On One who made long Epitaphs.

Friend, for your epitaphs I'm grieved;

Where still so much is said,

One-half will never be believed,

The other never read.

Pope.

On an M.P. who wrote a severe Critique on the Pleasures of

Memory.

They say he has no heart, but I deny it;

He has a heart-and gets his speeches by it.

Rogers.

The Epitaph, like the epigram, is short and pointed, and it may be witty or not. It is written to eulogize, or satirize some defunct individual; and, as its name implies, is supposed to be inscribed on his tomb.

On Sir Isaac Newton.

Nature, and Nature's laws lay hid in night:
God said, 'Let Newton be!' and all was light.

Pope.

METRE.

Rhythm, as has been before defined, is the undulation of sound produced by the alternation of accented and unaccented syllables, which mainly distinguishes poetry from prose.

Metre is the measure of rhythm, answering to the beat in music. It requires that there shall be a certain number of syllables in a verse or line, and that these syllables shall be accented in a particular way.

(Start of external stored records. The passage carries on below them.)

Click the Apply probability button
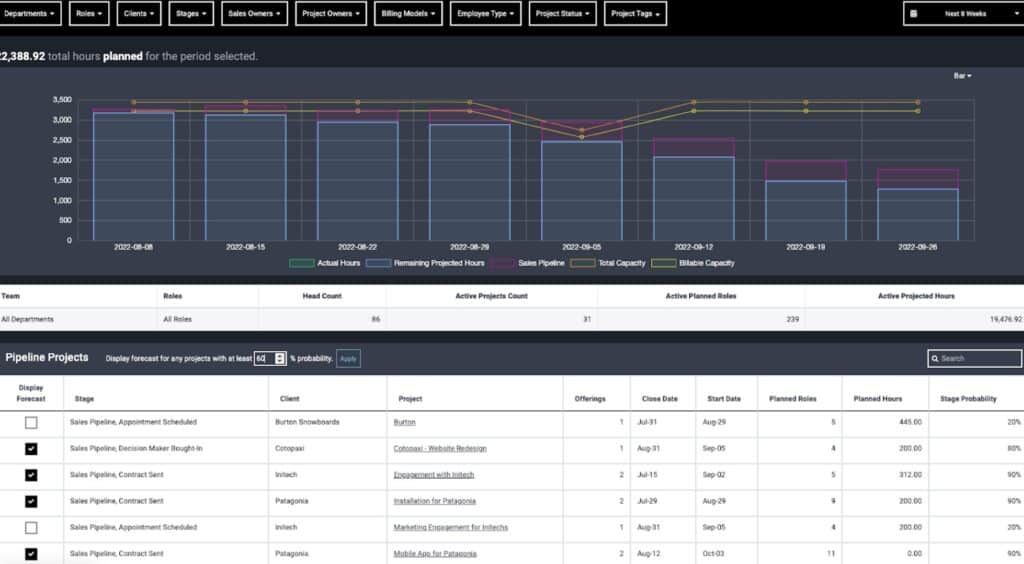(348, 358)
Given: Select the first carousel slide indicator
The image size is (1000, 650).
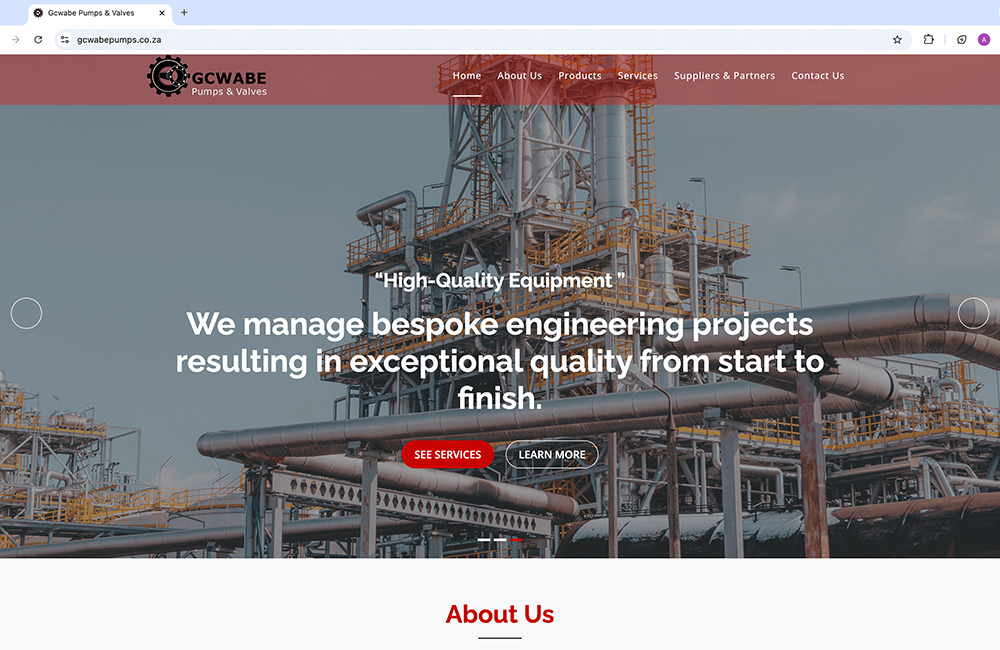Looking at the screenshot, I should (484, 540).
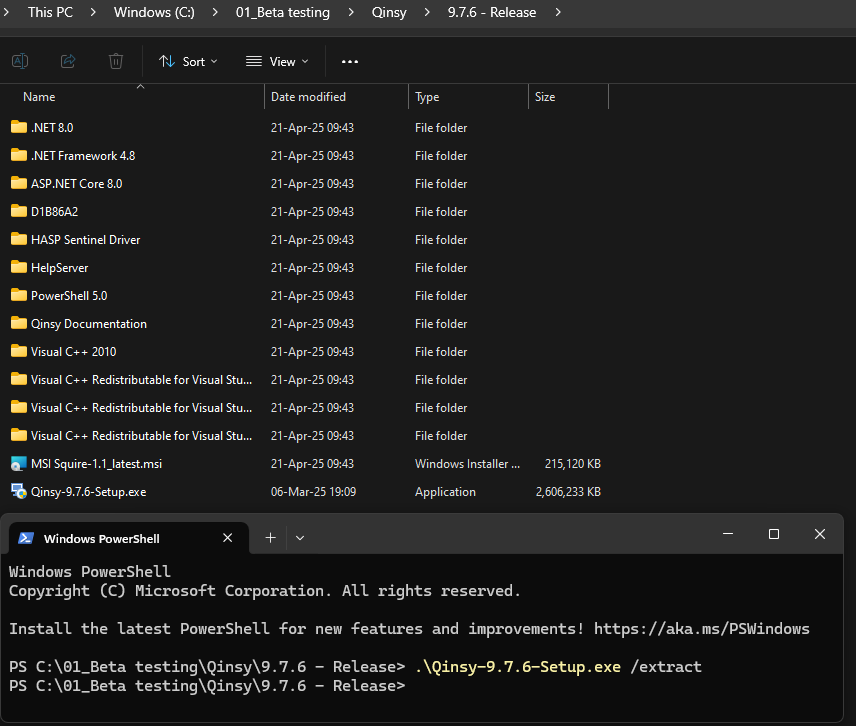856x726 pixels.
Task: Click the Share icon in toolbar
Action: click(x=68, y=61)
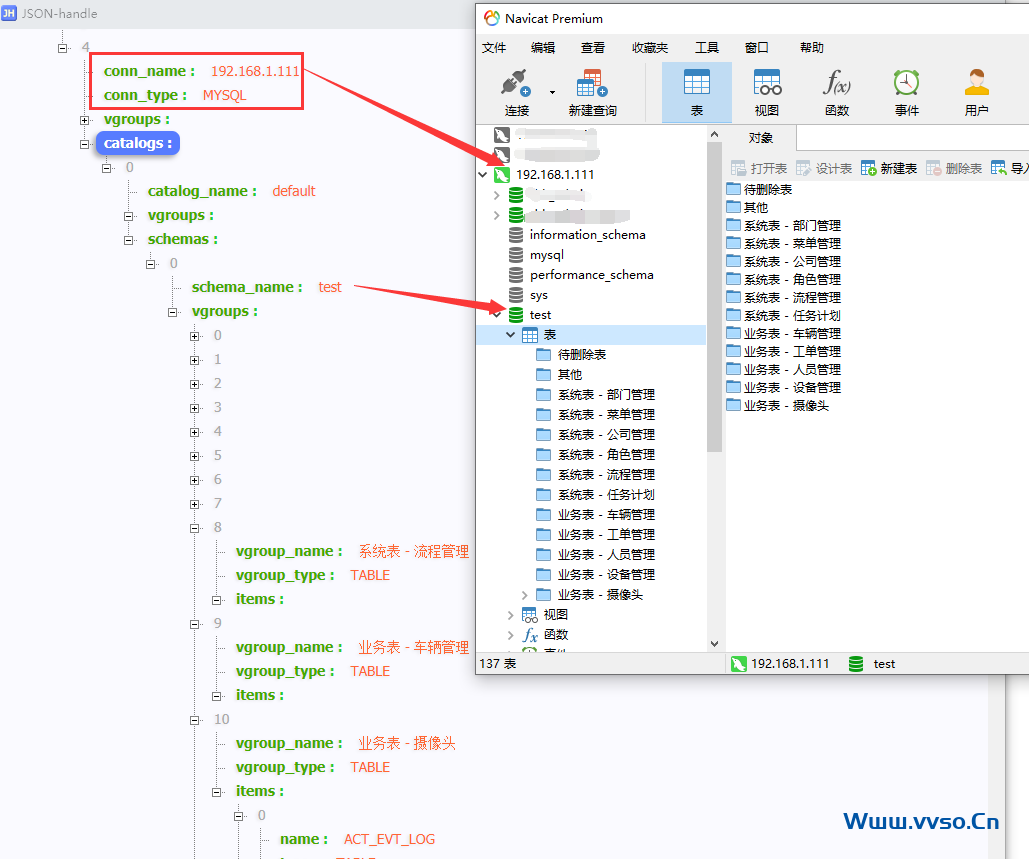The width and height of the screenshot is (1029, 859).
Task: Select the 表 (Table) toolbar icon
Action: coord(697,84)
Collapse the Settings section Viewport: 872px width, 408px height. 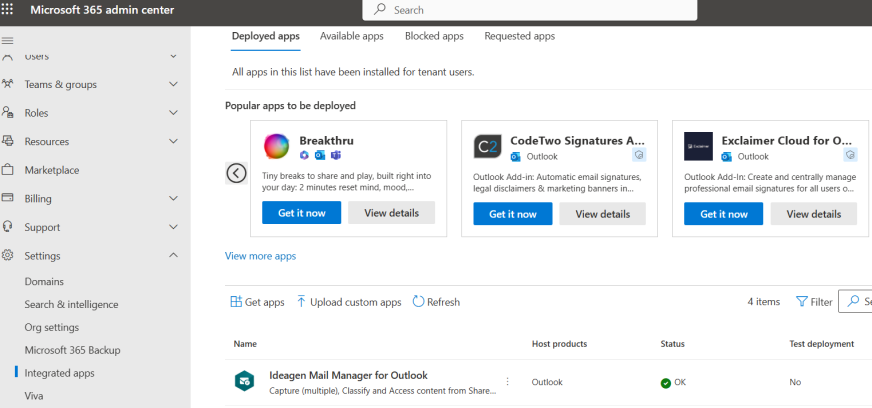174,256
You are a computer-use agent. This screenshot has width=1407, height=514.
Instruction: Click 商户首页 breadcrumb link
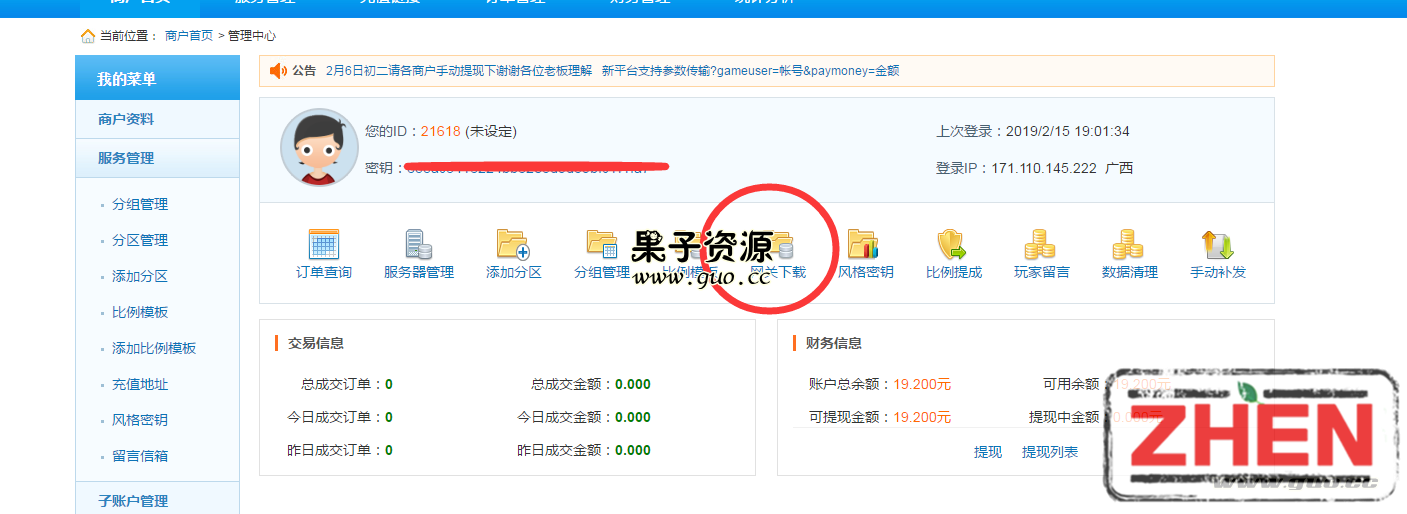(x=189, y=36)
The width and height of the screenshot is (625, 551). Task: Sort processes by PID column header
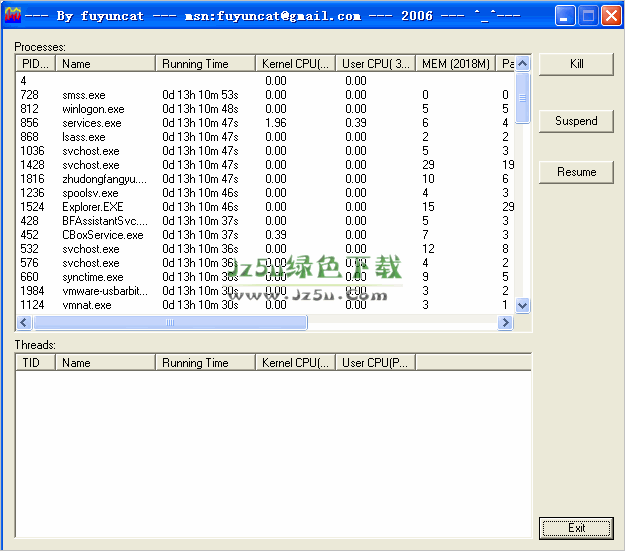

A Foot is the unit of metre, answering to a bar in music. It consists of a group of either two or three syllables, one of which is accented.

A Verse is a cycle of feet constituting one line of poetry.

A Couplet is two consecutive lines in rhyme.

A Triplet is three consecutive lines rhyming together.

A Stanza is a group of verses, varying in number according to the poet's fancy, and forming a regular division of a poem.

Scanning is the process of dividing a verse into its component feet.

Cæsura (or cutting) is the pause which takes place in reading a verse of poetry.

These pauses generally, but not always, correspond to pauses in the sense. The most usual places for cæsural pauses to occur are at the end of the second or the third foot; but, especially in iambic measure, they may be introduced at almost any part of the verse, and, according to their position, the character of the melody is varied: e.g.

The cæsural pause is sometimes considered to occupy the place of an omitted unaccented syllable. The laws which regulate the cæsura in classical poetry have no bearing whatever upon English verse.